WORK REQUIRED:
Rewrite the lines of the data from the line that contains "The image size" through the end of the data, inclusive, swapping "coordinates" for "position" and keeping everything else the same. Leave out the pictures.

[Start of Attachment]

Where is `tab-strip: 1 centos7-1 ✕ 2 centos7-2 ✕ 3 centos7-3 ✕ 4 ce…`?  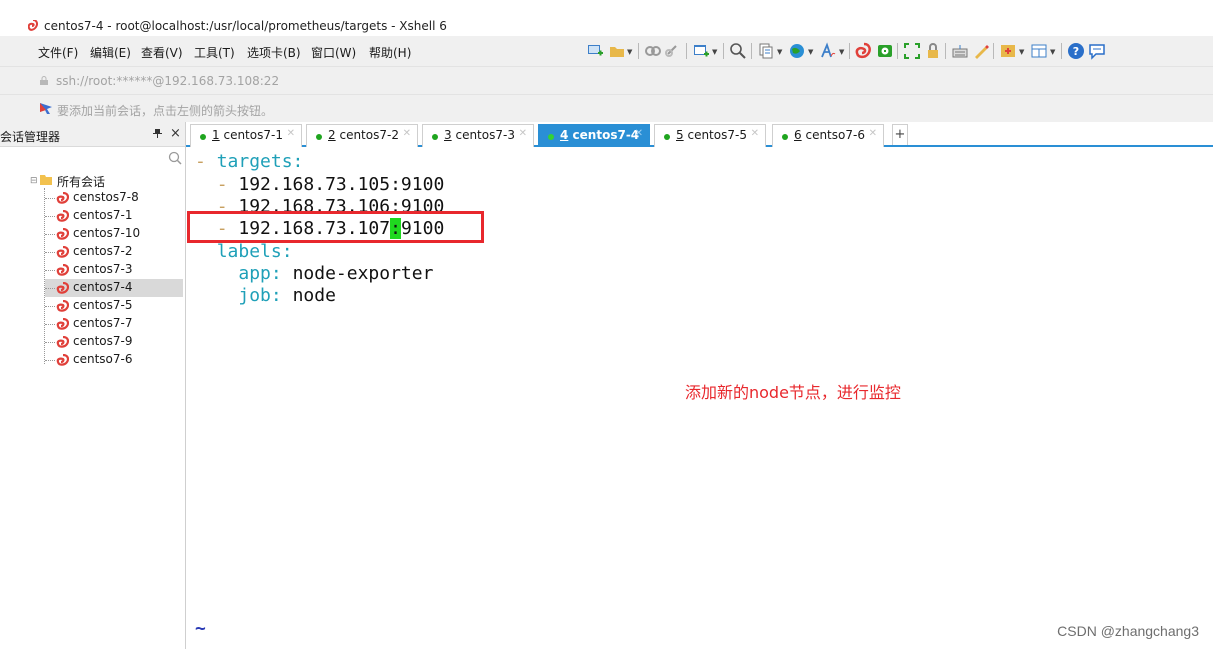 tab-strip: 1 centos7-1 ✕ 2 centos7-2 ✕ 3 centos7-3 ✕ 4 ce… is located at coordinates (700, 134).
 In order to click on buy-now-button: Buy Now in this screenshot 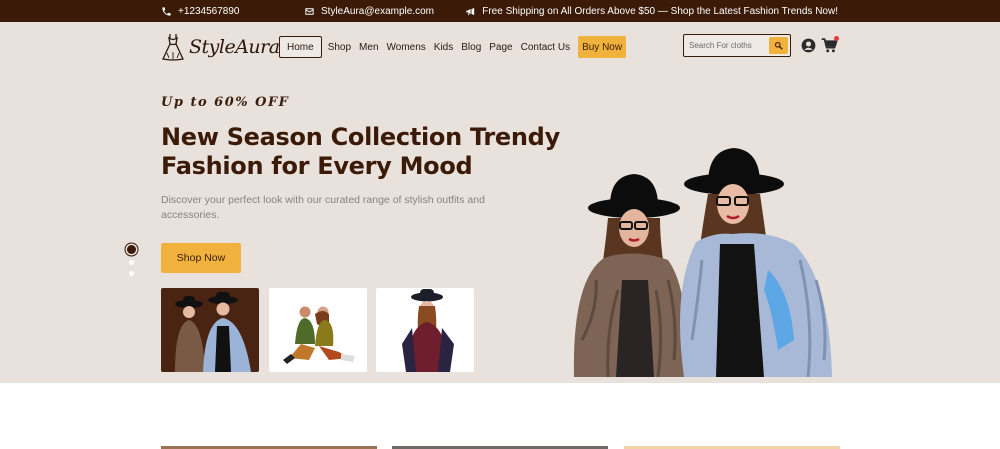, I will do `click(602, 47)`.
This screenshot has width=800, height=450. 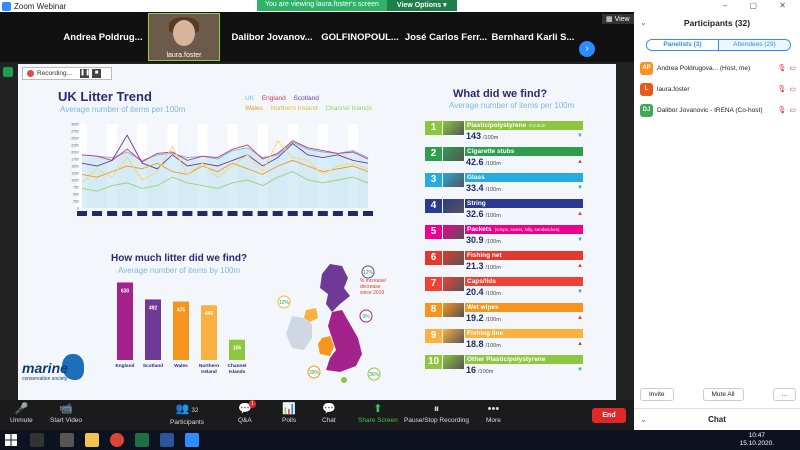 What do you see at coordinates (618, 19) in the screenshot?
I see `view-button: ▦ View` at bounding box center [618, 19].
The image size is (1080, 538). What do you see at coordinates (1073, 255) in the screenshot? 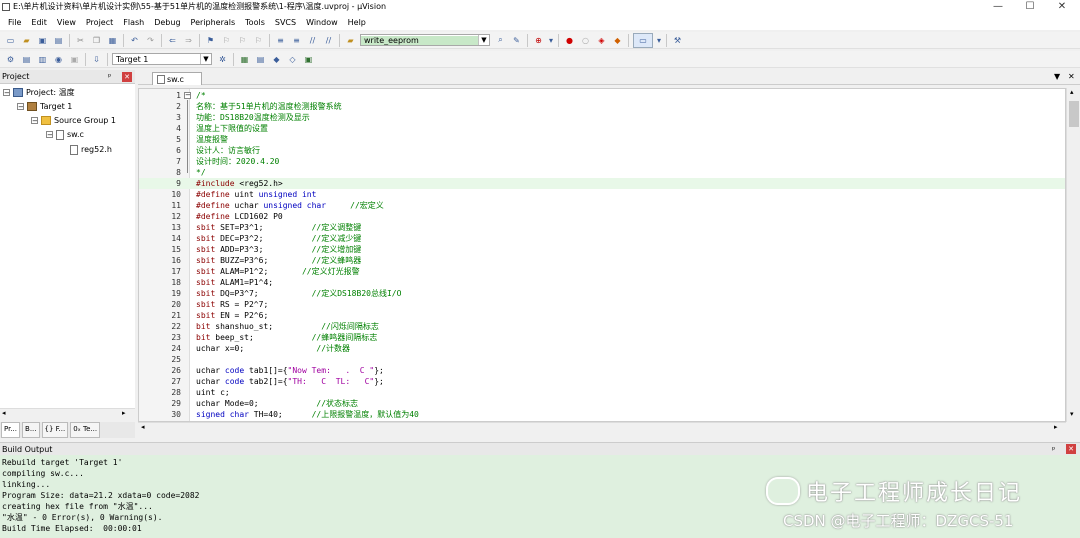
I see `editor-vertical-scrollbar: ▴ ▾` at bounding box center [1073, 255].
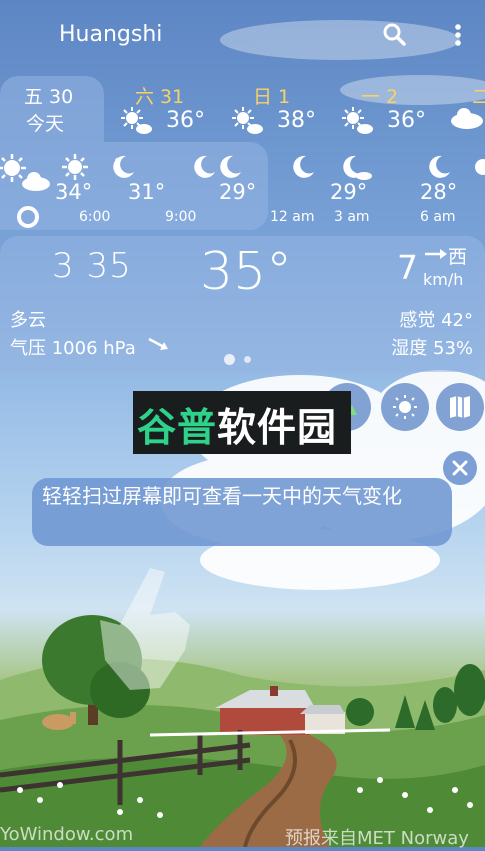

[End of Attachment]

WRITTEN ANSWER:
The image size is (1080, 538). What do you see at position (1073, 255) in the screenshot? 
I see `editor-vertical-scrollbar: ▴ ▾` at bounding box center [1073, 255].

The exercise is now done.